### CONSIGNES RÉDIGÉES
- A) Indiquez, d'après l'extrait source, qui a signé la mise en scène de Carmen.
- B) Relevez dans l'extrait source tous les groupes d'interprètes qui se sont unis pour la représentation.
#### EXTRAIT SOURCE ####
Quand les moyens sont limités, l’imagination doit prendre le pouvoir. Défi relevé. C’est à guichet fermé que le festival bellilois a donné la huitième et dernière Carmen de sa 16e édition dans le cadre magique de la citadelle Vauban dominant le port. En dehors d’une excellente acoustique, tout s’opposerait à représenter des opéras dans cet ancien arsenal dont le haut plafond est supporté en son milieu par deux rangées d’énormes poteaux en chêne. Maîtrisant une fois encore cet espace théâtralement inhospitalier, le metteur en scène américain, Richard Cowan, s’est montré astucieux, modeste et, malgré un certain nombre de coupures, respectueux de la partition. Si aucune star ne se produit ici, l’ambition artistique est néanmoins élevée. Choisis en fonction des exigences du niveau d’interprétation, jeunes artistes confirmés, chanteurs en formation à bon potentiel, chœur du festival, chœur d’enfants de l’île, se sont unis dans un même élan pour offrir une représentation franche et honnête du chef d’œuvre de Bizet. Chacun se donnant au maximum de ses possibilités, pour la grande joie d’un public attentif et réceptif.
Contournant les obstacles, suggérant les lieux de l’action avec des éléments visuels simplissimes sans tomber dans l’indigence ou l’amateurisme, sachant répartir habilement les groupes de personnages pour les rendre proches et interconnectés, fractionnant les grandes scènes d’ensemble sans les affaiblir… cette mise en espace, moderne et classique à la fois, mais non dénuée d’idées originales, fait de nécessité vertu. Quant aux costumes, ils suivent la même philosophie de caractérisation en toute liberté. Exemple : Escamillo en trench-coat bleu-marine, lors de ses premières apparitions, revient pour la scène finale en toréador de carte postale.
#### DONNÉES BRUTES ####
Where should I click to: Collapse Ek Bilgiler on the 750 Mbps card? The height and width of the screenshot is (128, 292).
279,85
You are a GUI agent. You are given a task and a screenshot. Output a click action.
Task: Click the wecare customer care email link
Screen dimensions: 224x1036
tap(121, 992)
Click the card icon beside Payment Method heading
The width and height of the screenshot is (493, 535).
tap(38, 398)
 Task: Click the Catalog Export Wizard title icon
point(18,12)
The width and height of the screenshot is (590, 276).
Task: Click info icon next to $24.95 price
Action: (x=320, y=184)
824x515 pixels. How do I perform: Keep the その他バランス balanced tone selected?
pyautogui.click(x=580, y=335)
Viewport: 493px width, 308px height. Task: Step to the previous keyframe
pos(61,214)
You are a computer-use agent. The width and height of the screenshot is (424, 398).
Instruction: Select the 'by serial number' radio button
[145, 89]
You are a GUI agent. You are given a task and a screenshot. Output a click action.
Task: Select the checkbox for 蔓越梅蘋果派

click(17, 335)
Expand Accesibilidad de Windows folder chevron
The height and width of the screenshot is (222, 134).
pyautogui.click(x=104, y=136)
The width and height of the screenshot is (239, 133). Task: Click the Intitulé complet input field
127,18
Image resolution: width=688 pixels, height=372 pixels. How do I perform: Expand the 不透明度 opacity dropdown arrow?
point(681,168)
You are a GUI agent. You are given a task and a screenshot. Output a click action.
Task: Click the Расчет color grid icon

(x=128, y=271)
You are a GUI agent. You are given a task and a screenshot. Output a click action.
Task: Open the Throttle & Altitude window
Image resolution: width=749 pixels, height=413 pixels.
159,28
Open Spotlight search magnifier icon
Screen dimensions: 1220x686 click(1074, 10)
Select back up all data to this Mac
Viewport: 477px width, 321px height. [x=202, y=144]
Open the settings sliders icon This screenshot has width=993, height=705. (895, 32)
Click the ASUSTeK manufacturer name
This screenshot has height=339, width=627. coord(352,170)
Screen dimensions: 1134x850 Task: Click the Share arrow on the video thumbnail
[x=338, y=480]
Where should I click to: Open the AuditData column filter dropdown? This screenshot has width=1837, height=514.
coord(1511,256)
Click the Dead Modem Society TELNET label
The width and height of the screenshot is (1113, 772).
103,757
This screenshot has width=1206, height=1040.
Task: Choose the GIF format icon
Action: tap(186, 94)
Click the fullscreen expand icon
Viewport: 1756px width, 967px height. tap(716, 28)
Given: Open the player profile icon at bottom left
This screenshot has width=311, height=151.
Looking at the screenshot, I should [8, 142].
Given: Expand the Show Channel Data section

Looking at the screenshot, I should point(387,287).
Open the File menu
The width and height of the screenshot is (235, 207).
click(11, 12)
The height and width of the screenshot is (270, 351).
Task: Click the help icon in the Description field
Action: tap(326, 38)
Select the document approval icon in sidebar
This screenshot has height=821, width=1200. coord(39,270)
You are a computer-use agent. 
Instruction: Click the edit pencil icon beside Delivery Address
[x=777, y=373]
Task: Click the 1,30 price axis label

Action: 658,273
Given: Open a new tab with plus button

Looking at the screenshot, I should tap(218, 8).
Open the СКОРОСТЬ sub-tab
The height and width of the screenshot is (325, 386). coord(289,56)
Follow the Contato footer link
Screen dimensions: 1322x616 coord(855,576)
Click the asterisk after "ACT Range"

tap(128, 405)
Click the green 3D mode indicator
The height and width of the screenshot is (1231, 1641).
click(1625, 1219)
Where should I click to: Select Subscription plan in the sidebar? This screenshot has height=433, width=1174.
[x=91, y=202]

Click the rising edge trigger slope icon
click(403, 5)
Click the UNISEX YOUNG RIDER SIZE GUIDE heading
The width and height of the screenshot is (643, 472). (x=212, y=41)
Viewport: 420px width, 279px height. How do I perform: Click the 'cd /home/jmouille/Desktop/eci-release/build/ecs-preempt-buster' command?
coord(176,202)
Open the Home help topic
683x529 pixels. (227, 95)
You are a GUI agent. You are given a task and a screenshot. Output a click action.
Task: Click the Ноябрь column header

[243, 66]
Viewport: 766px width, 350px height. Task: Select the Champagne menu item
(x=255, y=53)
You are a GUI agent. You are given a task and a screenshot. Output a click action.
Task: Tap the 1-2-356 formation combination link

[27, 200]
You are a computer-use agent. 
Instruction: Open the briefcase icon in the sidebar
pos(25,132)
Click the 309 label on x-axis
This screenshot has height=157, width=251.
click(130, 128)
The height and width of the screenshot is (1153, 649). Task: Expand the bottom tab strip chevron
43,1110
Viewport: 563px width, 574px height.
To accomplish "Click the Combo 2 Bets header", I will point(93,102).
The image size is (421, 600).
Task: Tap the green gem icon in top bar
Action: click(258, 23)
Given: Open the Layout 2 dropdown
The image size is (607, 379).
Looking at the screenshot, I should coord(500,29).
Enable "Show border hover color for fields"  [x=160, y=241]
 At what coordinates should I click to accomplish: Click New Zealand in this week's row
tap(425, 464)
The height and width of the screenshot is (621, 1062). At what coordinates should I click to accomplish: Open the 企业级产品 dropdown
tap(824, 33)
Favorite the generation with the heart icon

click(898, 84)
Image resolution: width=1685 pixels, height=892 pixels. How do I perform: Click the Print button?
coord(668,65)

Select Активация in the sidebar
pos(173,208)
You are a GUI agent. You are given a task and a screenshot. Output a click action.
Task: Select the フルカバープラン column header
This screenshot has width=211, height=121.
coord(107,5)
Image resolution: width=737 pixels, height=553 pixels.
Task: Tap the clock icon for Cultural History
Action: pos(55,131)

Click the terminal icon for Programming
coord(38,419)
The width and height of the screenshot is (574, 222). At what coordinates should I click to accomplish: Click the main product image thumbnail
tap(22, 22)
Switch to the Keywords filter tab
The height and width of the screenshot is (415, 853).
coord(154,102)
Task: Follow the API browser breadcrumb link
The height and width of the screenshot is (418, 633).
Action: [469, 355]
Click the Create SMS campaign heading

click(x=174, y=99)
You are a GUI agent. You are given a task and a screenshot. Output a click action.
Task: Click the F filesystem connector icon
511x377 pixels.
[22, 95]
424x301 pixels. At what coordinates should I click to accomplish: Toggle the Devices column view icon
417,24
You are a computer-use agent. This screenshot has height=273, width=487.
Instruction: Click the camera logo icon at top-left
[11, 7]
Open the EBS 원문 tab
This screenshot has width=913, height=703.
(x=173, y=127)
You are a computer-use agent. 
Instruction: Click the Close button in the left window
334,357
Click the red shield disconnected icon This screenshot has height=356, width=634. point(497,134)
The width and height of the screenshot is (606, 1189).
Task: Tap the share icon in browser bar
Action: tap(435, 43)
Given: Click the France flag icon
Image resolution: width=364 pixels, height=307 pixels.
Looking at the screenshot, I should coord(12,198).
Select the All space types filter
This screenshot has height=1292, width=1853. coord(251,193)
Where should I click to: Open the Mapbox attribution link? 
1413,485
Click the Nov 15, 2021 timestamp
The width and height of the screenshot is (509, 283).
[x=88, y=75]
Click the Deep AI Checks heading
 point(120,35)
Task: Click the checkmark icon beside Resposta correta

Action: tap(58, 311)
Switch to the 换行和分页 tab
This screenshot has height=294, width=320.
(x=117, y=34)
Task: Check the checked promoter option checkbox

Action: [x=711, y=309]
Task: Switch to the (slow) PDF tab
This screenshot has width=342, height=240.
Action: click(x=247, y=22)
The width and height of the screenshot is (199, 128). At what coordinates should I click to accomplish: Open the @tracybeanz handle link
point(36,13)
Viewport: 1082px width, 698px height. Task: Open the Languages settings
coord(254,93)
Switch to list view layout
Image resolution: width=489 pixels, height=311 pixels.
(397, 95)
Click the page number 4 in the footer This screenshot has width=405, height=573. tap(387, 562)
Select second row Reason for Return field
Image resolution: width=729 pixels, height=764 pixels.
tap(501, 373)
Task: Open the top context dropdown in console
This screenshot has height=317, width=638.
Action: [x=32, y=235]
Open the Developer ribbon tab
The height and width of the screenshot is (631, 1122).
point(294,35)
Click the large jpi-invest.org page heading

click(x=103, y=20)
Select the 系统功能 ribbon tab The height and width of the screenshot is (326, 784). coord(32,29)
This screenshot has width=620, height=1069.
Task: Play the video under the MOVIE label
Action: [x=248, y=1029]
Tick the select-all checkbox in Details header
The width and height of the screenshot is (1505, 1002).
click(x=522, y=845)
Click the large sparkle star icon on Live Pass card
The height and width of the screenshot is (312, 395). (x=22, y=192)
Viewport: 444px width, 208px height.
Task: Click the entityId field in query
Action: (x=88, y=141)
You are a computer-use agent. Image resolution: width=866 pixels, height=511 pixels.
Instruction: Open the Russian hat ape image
####
### RÉPONSES PAR CONSIGNE
- A) Le metteur en scène américain Richard Cowan.

- B)
- jeunes artistes confirmés
- chanteurs en formation à bon potentiel
- chœur du festival
- chœur d'enfants de l'île